The hostility to the Jesuits now threatened to break out into violence; and for the double purpose of protecting them and appeasing the passions of the mob the Pope consented that the schools which they had superintended should be given into other hands, that their associations should be disbanded and they should be exiled.
"The Government perhaps had no choice, so swiftly and impetuously did the torrent of popular commotion roll. I will not affirm that the Pope and the Government ought to have exposed to the last hazard the security of the State for an ineffectual defence of the fraternity. What I wish to observe is that if there were among the Jesuits men stained with guilt, and mischievous plotters, they ought to have been watched and punished as bad citizens; but it was incompatible with propriety or justice to condemn and punish a religious association, as such, in a place where the Pope held both his own seat and the supreme authority of the Church. None but the Pope had the power to condemn the society as a whole, and no condemnation but his could be just or valid in the opinion and conscience of the Catholics, or produce the desired political effects." On the same day that the Jesuits were expelled, the Pope issued a noble proclamation, breathing the best spirit of religion. The following excerpt is a portion of it:
"_Pius Papa IX to the People of the States of Italy--Health and Apostolic Benediction_:
"The events which the last two months have witnessed, following and thronging one another in such rapid succession, are no work of man. Woe to him that does not discern the Lord's voice in this blast that agitates, uproots, and rends the cedar and the oak. Woe to the pride of man if he shall refer, these marvellous changes to any human merit or any human fault; if instead of adoring the hidden designs of Providence, whether manifested in the paths of his justice or of his mercy, or of that Providence in whose hands are all the ends of the earth.
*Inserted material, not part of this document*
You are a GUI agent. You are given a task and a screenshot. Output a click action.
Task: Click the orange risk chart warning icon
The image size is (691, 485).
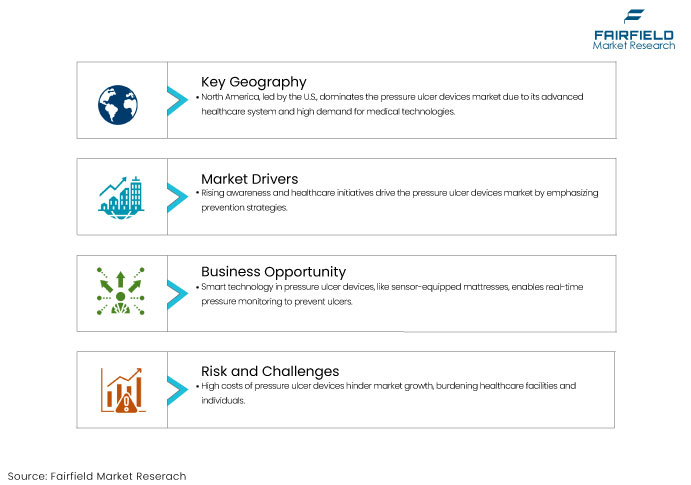[x=123, y=390]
And we, who are endowed with speech in order to interpret the dumb eloquence of the works of God--we cannot be mute amid the longings, the fears, and the hopes which agitate the minds of our children.
"And first, it is our duty to make known to you that if our hearts had been moved at hearing how, in a part of Italy, the consolations of religion have preceded the perils of battle, and nobleness of mind has been displayed in works of charity, we nevertheless could not and cannot but greatly grieve over the injuries which, in other places, have been done to the ministers of that same religion--injuries, even if contrary to our duty we were silent concerning them, our silence could not hinder from impairing the efficacy of our benedictions.
"Neither can we refrain from telling you that to use victory well is a greater and more difficult achievement than to be victorious. If the present day recalls to you any other period of your history, let the children profit by the errors of their forefathers. Remember that all stability and all prosperity has its main earthly ground in concord; that it is God alone who maketh of one mind them that dwell in a house; that he grants this reward only to the humble and the meek, to those who respect his laws, in the liberty of his church, in the order of society, in charity toward all mankind."